(Extracted data entries)
== Segment start ==
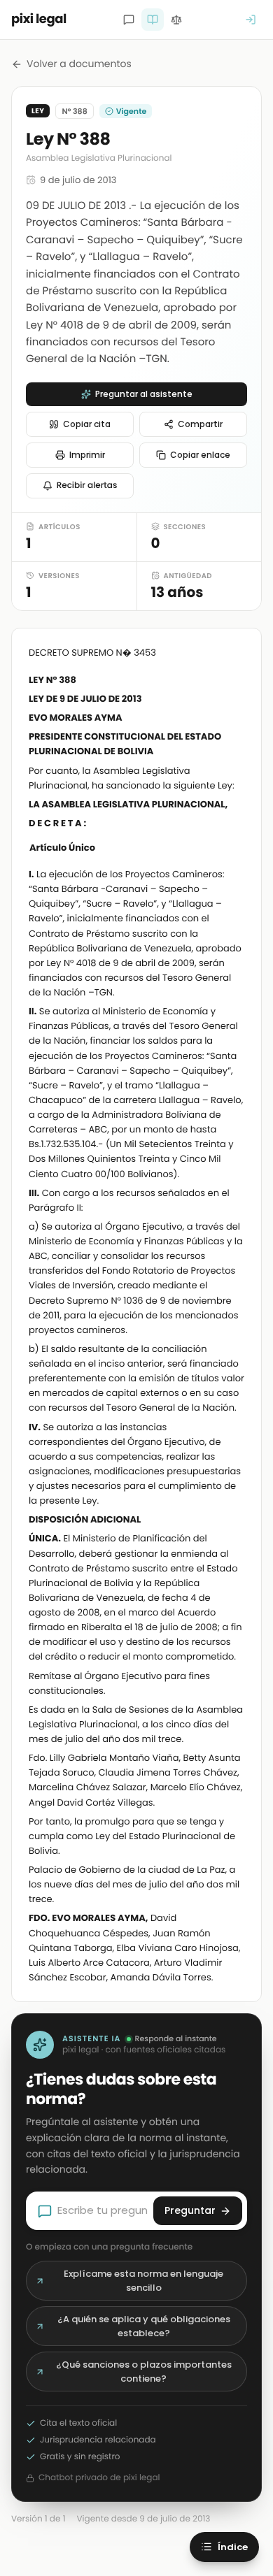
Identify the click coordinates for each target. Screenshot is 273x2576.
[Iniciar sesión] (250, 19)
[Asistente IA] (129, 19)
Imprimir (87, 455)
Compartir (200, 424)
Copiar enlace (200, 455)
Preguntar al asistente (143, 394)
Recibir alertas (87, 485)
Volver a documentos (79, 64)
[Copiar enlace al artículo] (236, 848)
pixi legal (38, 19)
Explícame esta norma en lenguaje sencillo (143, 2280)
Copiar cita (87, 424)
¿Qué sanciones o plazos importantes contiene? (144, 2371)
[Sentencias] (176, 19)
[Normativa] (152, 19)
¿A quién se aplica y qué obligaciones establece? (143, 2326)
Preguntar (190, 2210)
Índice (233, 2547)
== Segment end ==
*Exercise aim:* Reproduce the whole of the data, word for word, and omit its pictures.

*Answer to this exercise:*
Identify the click coordinates for each target. Screenshot is 273x2576.
[Iniciar sesión] (250, 19)
[Asistente IA] (129, 19)
Imprimir (87, 455)
Compartir (200, 424)
Copiar enlace (200, 455)
Preguntar al asistente (143, 394)
Recibir alertas (87, 485)
Volver a documentos (79, 64)
[Copiar enlace al artículo] (236, 848)
pixi legal (38, 19)
Explícame esta norma en lenguaje sencillo (143, 2280)
Copiar cita (87, 424)
¿Qué sanciones o plazos importantes contiene? (144, 2371)
[Sentencias] (176, 19)
[Normativa] (152, 19)
¿A quién se aplica y qué obligaciones establece? (143, 2326)
Preguntar (190, 2210)
Índice (233, 2547)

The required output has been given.